----- THE DATA
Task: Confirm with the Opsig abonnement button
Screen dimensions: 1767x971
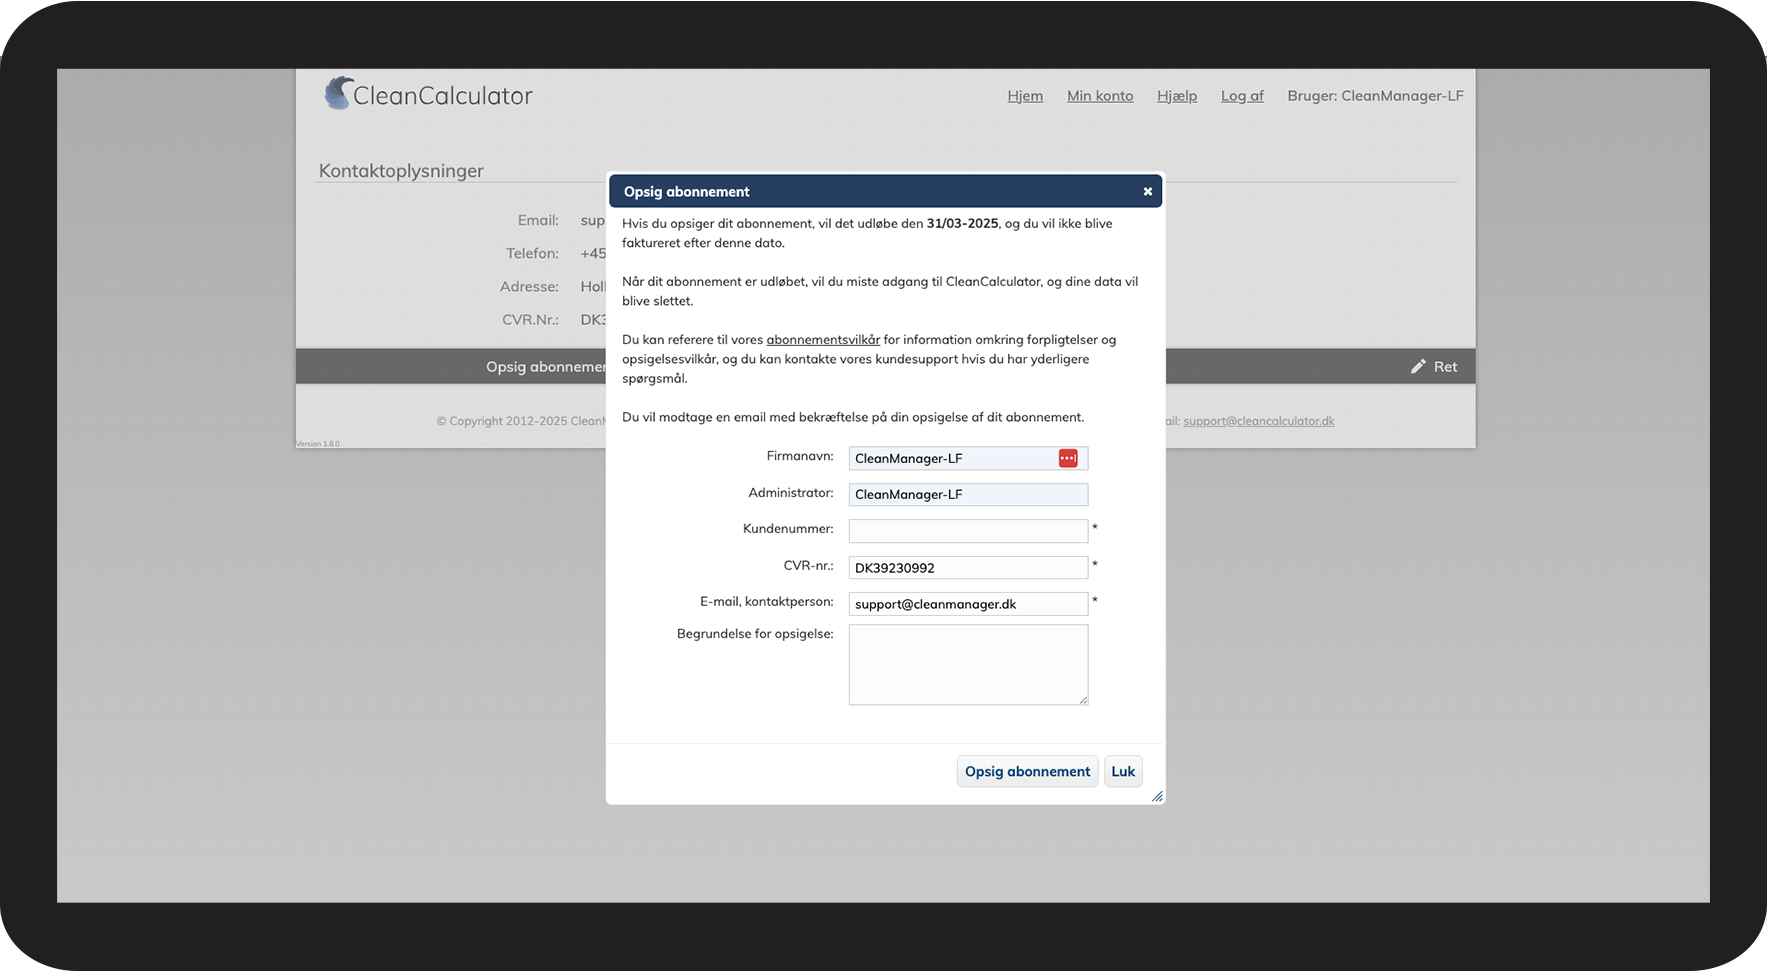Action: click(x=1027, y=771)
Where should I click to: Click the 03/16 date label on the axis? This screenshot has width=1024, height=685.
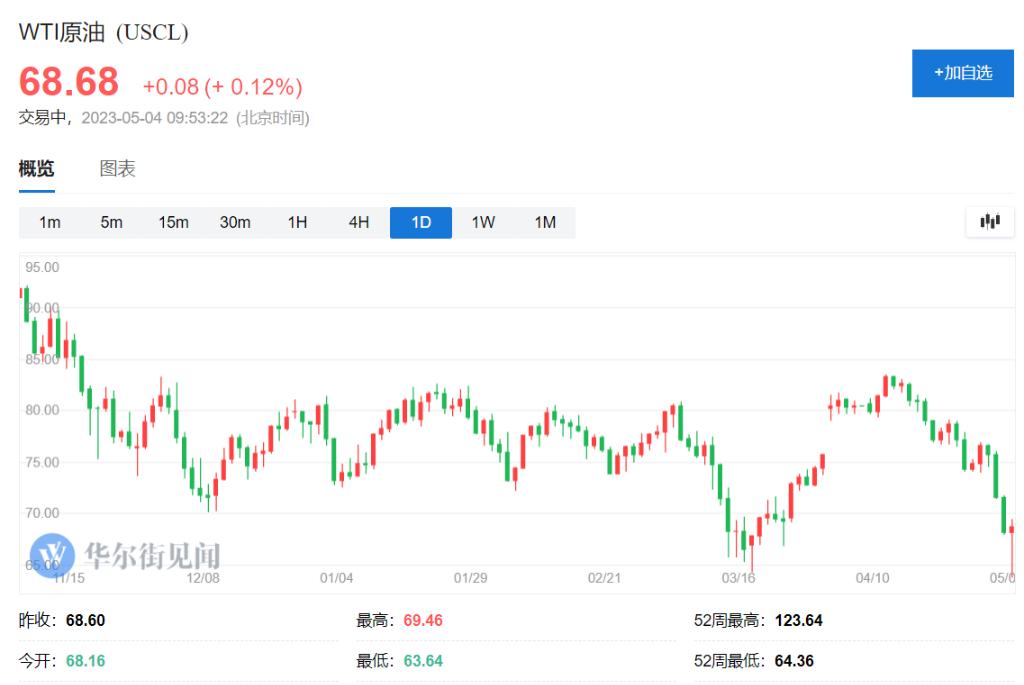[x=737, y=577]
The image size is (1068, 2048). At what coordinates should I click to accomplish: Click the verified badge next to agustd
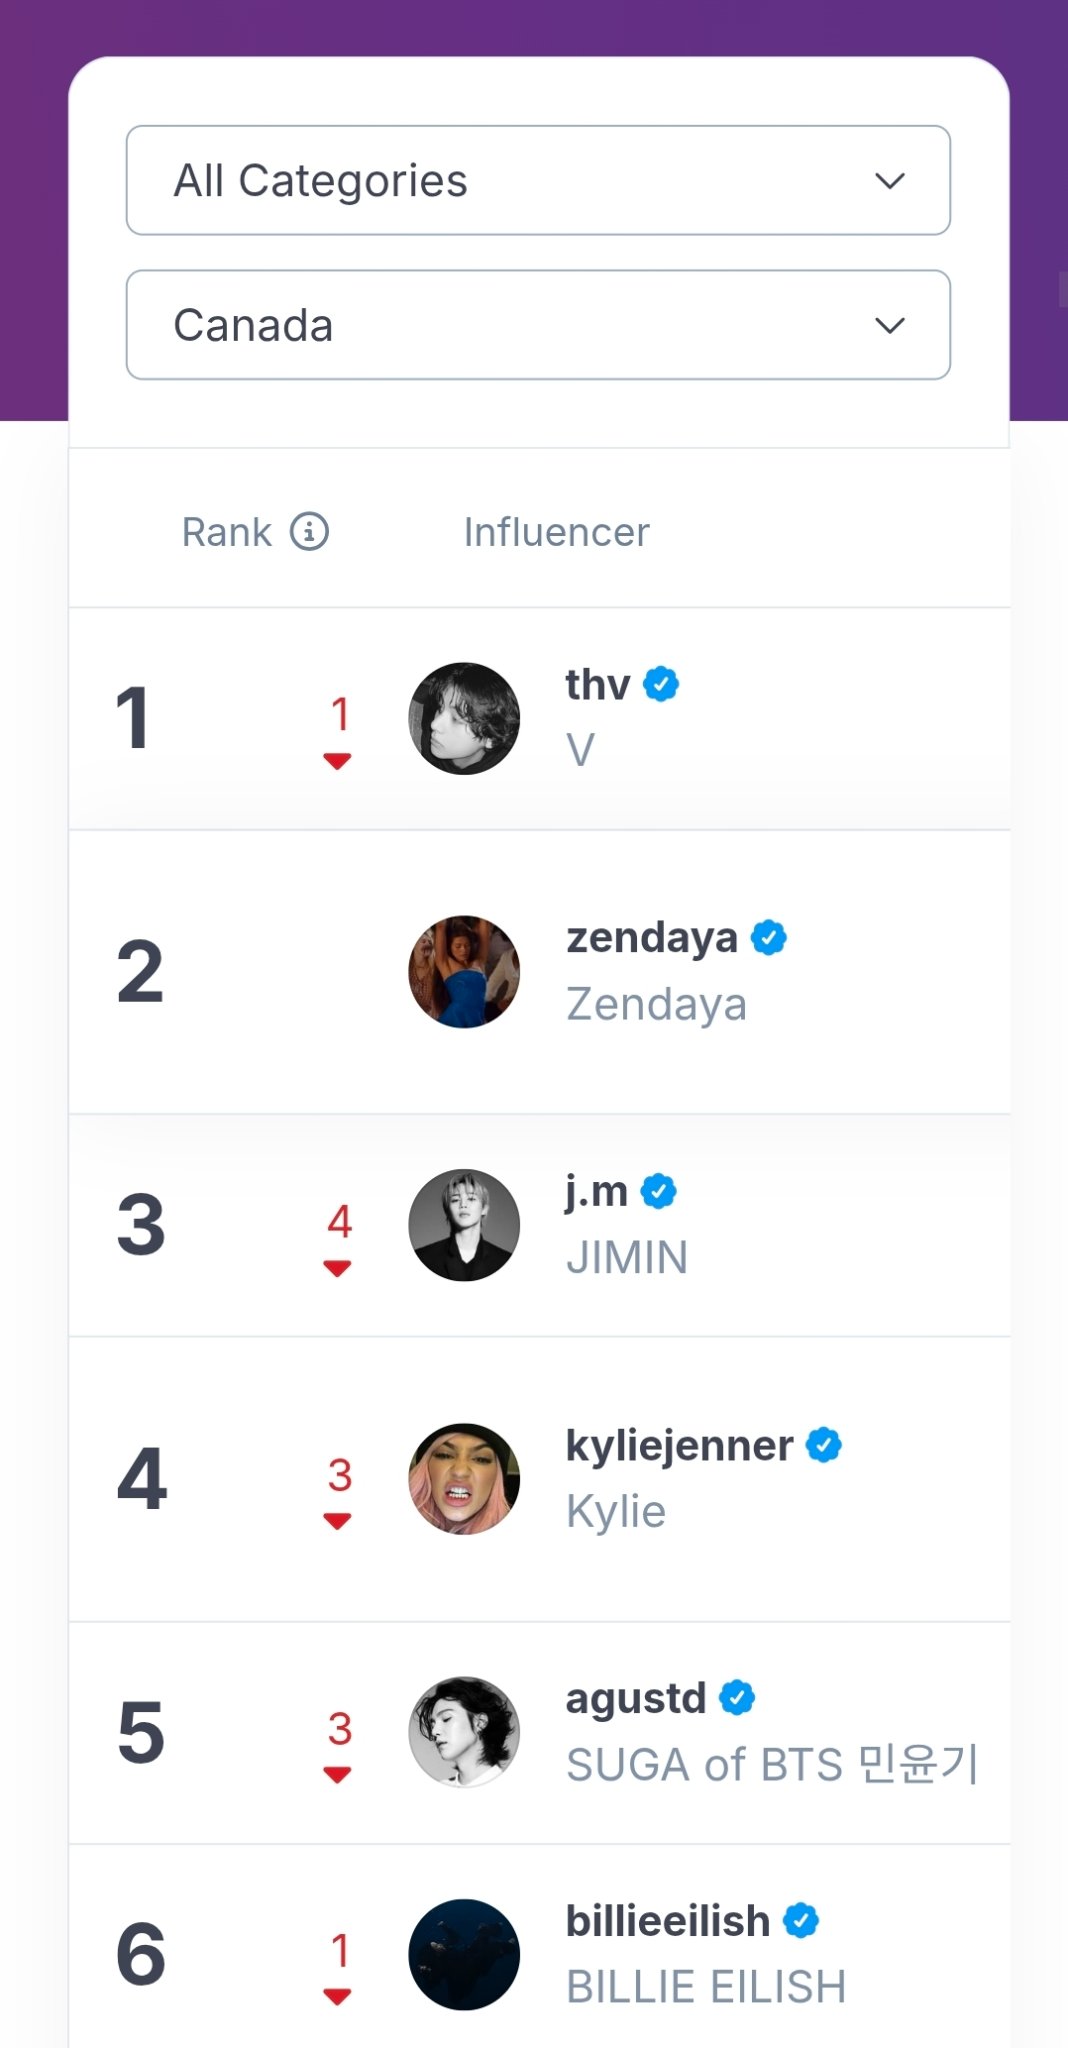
----------
Return the records verbatim, minus pictures.

Task: Confirm with the Opsig abonnement button
Screen dimensions: 1767x971
Action: click(x=1027, y=771)
Where should I click to: Click the 03/16 date label on the axis? This screenshot has width=1024, height=685.
[x=737, y=577]
The image size is (1068, 2048). At what coordinates should I click to accomplish: Click the verified badge next to agustd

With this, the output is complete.